Materials provided:
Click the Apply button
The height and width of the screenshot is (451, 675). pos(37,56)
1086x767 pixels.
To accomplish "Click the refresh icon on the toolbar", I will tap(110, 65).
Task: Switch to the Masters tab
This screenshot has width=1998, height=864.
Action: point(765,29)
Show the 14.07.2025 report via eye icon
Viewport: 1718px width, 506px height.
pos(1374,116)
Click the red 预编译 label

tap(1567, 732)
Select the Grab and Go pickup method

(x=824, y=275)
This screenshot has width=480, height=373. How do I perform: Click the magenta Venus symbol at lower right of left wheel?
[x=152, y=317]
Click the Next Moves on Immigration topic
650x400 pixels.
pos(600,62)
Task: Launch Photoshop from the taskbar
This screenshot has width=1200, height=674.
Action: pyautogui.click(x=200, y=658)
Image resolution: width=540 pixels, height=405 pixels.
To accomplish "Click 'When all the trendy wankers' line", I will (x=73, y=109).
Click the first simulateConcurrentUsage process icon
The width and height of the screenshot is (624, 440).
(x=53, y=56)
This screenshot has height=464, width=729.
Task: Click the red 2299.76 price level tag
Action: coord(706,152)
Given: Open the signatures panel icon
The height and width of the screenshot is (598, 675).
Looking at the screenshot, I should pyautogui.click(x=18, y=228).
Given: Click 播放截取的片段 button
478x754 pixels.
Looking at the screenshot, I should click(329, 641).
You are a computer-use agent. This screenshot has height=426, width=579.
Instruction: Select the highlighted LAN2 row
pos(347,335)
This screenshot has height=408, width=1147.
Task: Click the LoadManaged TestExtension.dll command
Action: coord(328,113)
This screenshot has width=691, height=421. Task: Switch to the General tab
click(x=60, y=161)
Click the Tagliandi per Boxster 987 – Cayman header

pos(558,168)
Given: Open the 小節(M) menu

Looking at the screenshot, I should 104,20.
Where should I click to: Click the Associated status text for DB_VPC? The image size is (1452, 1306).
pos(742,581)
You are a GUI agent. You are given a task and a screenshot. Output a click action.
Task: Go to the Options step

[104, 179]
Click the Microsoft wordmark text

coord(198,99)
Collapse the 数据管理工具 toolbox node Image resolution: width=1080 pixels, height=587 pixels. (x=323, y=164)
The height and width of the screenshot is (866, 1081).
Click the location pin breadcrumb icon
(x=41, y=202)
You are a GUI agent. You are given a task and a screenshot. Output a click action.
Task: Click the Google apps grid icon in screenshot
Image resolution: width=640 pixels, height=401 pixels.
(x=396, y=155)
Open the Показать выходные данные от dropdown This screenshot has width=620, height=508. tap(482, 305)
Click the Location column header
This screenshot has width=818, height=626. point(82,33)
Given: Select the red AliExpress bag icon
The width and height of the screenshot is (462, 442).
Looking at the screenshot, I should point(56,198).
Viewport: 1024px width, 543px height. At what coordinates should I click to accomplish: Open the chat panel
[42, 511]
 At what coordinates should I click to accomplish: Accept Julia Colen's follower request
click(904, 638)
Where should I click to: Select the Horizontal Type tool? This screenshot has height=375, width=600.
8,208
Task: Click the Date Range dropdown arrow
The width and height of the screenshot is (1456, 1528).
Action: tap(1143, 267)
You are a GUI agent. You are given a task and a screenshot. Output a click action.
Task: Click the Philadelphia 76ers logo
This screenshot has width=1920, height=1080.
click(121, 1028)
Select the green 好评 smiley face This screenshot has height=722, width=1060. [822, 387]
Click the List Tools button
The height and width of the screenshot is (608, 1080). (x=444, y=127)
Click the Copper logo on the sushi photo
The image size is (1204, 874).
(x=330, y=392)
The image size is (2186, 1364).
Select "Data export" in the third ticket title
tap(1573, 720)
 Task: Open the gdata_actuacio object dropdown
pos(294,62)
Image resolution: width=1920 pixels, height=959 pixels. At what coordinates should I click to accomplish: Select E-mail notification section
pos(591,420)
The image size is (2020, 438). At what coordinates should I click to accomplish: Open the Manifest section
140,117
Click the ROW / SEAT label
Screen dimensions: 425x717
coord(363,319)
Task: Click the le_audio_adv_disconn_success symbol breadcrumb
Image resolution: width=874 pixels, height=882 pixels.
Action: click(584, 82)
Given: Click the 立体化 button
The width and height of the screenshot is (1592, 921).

Your assignment: Set down all the data exactly as given.

Output of the exercise:
Click the Apply button
The height and width of the screenshot is (451, 675). pos(37,56)
1086x767 pixels.
To accomplish "Click the refresh icon on the toolbar", I will tap(110, 65).
Task: Switch to the Masters tab
This screenshot has width=1998, height=864.
Action: point(765,29)
Show the 14.07.2025 report via eye icon
Viewport: 1718px width, 506px height.
pos(1374,116)
Click the red 预编译 label

tap(1567, 732)
Select the Grab and Go pickup method

(x=824, y=275)
This screenshot has width=480, height=373. How do I perform: Click the magenta Venus symbol at lower right of left wheel?
[x=152, y=317]
Click the Next Moves on Immigration topic
650x400 pixels.
pos(600,62)
Task: Launch Photoshop from the taskbar
This screenshot has width=1200, height=674.
Action: pyautogui.click(x=200, y=658)
Image resolution: width=540 pixels, height=405 pixels.
To accomplish "Click 'When all the trendy wankers' line", I will (x=73, y=109).
Click the first simulateConcurrentUsage process icon
The width and height of the screenshot is (624, 440).
(x=53, y=56)
This screenshot has height=464, width=729.
Task: Click the red 2299.76 price level tag
Action: coord(706,152)
Given: Open the signatures panel icon
The height and width of the screenshot is (598, 675).
Looking at the screenshot, I should pyautogui.click(x=18, y=228).
Given: Click 播放截取的片段 button
478x754 pixels.
Looking at the screenshot, I should click(329, 641).
You are a computer-use agent. This screenshot has height=426, width=579.
Instruction: Select the highlighted LAN2 row
pos(347,335)
This screenshot has height=408, width=1147.
Task: Click the LoadManaged TestExtension.dll command
Action: coord(328,113)
This screenshot has width=691, height=421. Task: Switch to the General tab
click(x=60, y=161)
Click the Tagliandi per Boxster 987 – Cayman header

pos(558,168)
Given: Open the 小節(M) menu

Looking at the screenshot, I should 104,20.
Where should I click to: Click the Associated status text for DB_VPC? The image size is (1452, 1306).
pos(742,581)
You are a GUI agent. You are given a task and a screenshot. Output a click action.
Task: Go to the Options step

[104, 179]
Click the Microsoft wordmark text

coord(198,99)
Collapse the 数据管理工具 toolbox node Image resolution: width=1080 pixels, height=587 pixels. (x=323, y=164)
The height and width of the screenshot is (866, 1081).
Click the location pin breadcrumb icon
(x=41, y=202)
You are a GUI agent. You are given a task and a screenshot. Output a click action.
Task: Click the Google apps grid icon in screenshot
Image resolution: width=640 pixels, height=401 pixels.
(x=396, y=155)
Open the Показать выходные данные от dropdown This screenshot has width=620, height=508. tap(482, 305)
Click the Location column header
This screenshot has width=818, height=626. point(82,33)
Given: Select the red AliExpress bag icon
The width and height of the screenshot is (462, 442).
Looking at the screenshot, I should point(56,198).
Viewport: 1024px width, 543px height. At what coordinates should I click to accomplish: Open the chat panel
[42, 511]
 At what coordinates should I click to accomplish: Accept Julia Colen's follower request
click(904, 638)
Where should I click to: Select the Horizontal Type tool? This screenshot has height=375, width=600.
8,208
Task: Click the Date Range dropdown arrow
The width and height of the screenshot is (1456, 1528).
Action: tap(1143, 267)
You are a GUI agent. You are given a task and a screenshot. Output a click action.
Task: Click the Philadelphia 76ers logo
This screenshot has width=1920, height=1080.
click(121, 1028)
Select the green 好评 smiley face This screenshot has height=722, width=1060. [822, 387]
Click the List Tools button
The height and width of the screenshot is (608, 1080). (x=444, y=127)
Click the Copper logo on the sushi photo
The image size is (1204, 874).
(x=330, y=392)
The image size is (2186, 1364).
Select "Data export" in the third ticket title
tap(1573, 720)
 Task: Open the gdata_actuacio object dropdown
pos(294,62)
Image resolution: width=1920 pixels, height=959 pixels. At what coordinates should I click to accomplish: Select E-mail notification section
pos(591,420)
The image size is (2020, 438). At what coordinates should I click to accomplish: Open the Manifest section
140,117
Click the ROW / SEAT label
Screen dimensions: 425x717
coord(363,319)
Task: Click the le_audio_adv_disconn_success symbol breadcrumb
Image resolution: width=874 pixels, height=882 pixels.
Action: click(584, 82)
Given: Click the 立体化 button
The width and height of the screenshot is (1592, 921).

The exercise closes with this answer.